Sampling Arbitrary Subgraphs Exactly Uniformly in Sublinear Time
Hendrik Fichtenberger,Mingze Gao,Pan Peng
DOI: https://doi.org/10.48550/arXiv.2005.01861
2020-05-04
Data Structures and Algorithms
Abstract:We present a simple sublinear-time algorithm for sampling an arbitrary subgraph $H$ \emph{exactly uniformly} from a graph $G$ with $m$ edges, to which the algorithm has access by performing the following types of queries: (1) degree queries, (2) neighbor queries, (3) pair queries and (4) edge sampling queries.
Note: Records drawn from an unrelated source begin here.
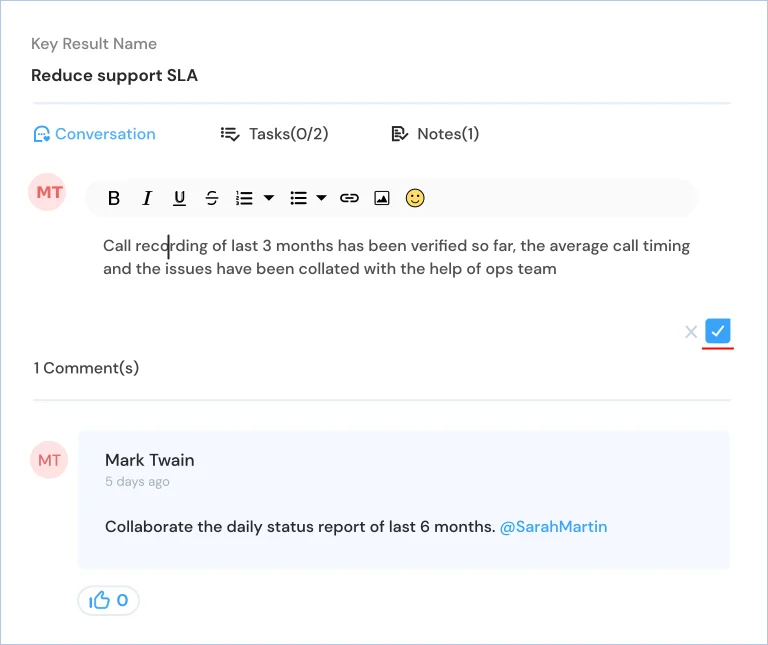
Task: Toggle bold formatting in comment editor
Action: point(114,198)
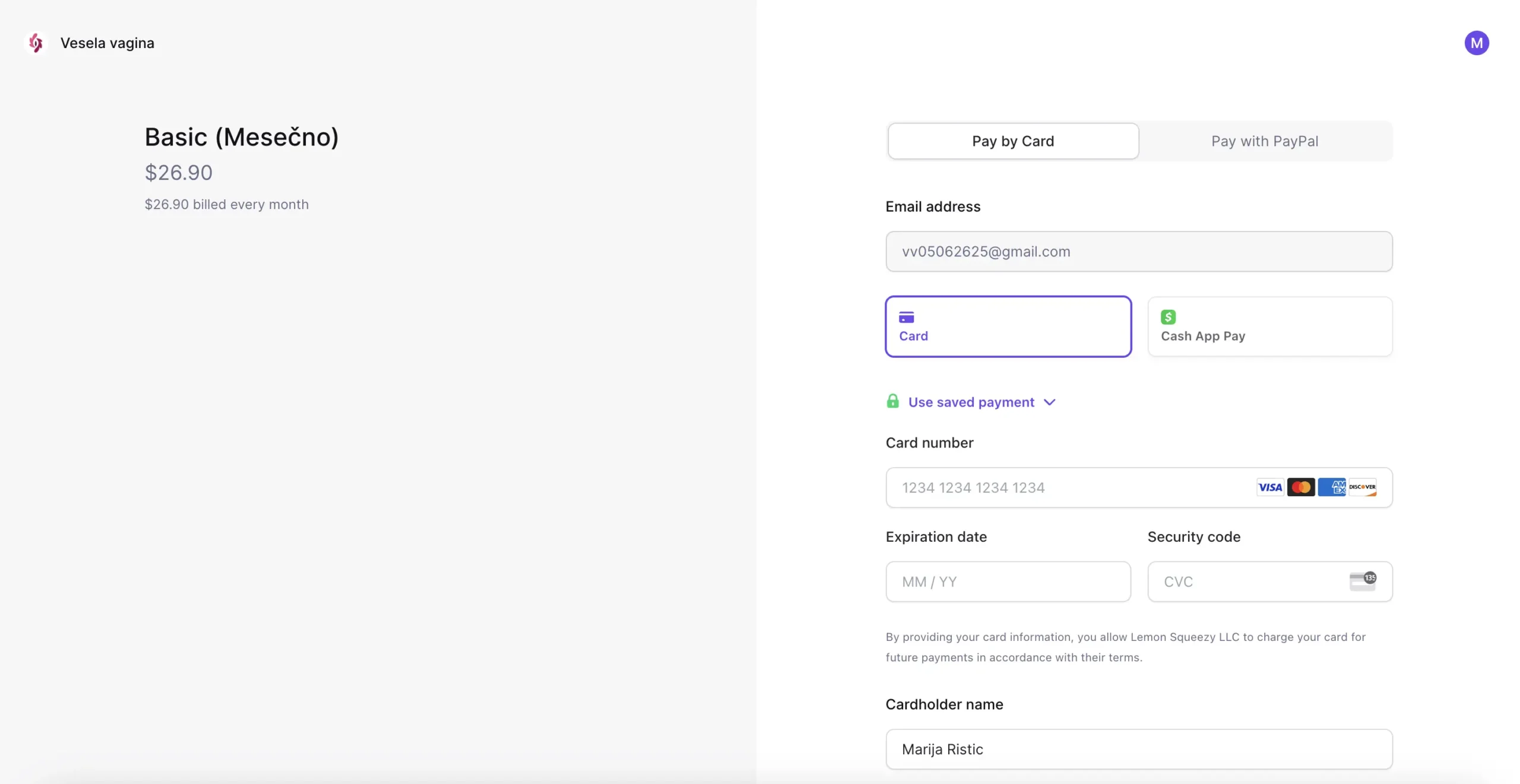The image size is (1520, 784).
Task: Select the Card payment method option
Action: point(1008,326)
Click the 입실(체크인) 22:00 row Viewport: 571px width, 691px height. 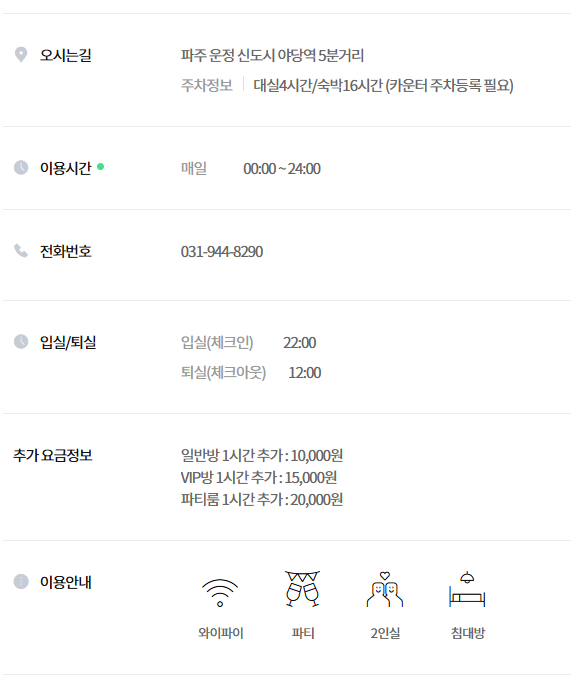[x=248, y=342]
The query complexity and running time of our algorithm are $\tilde{O}(\min\{m, \frac{m^{\rho(H)}}{\# H}\})$ and $\tilde{O}(\frac{m^{\rho(H)}}{\# H})$, respectively, where $\rho(H)$ is the fractional edge-cover of $H$ and $\# H$ is the number of copies of $H$ in $G$. For any clique on $r$ vertices, i.e., $H=K_r$, our algorithm is almost optimal as any algorithm that samples an $H$ from any distribution that has $\Omega(1)$ total probability mass on the set of all copies of $H$ must perform $\Omega(\min\{m, \frac{m^{\rho(H)}}{\# H\cdot (cr)^r}\})$ queries. Together with the query and time complexities of the $(1\pm \varepsilon)$-approximation algorithm for the number of subgraphs $H$ by Assadi, Kapralov and Khanna [ITCS 2018] and the lower bound by Eden and Rosenbaum [APPROX 2018] for approximately counting cliques, our results suggest that in our query model, approximately counting cliques is "equivalent to" exactly uniformly sampling cliques, in the sense that the query and time complexities of exactly uniform sampling and randomized approximate counting are within a polylogarithmic factor of each other. This stands in interesting contrast to an analogous relation between approximate counting and almost uniformly sampling for self-reducible problems in the polynomial-time regime by Jerrum, Valiant and Vazirani [TCS 1986].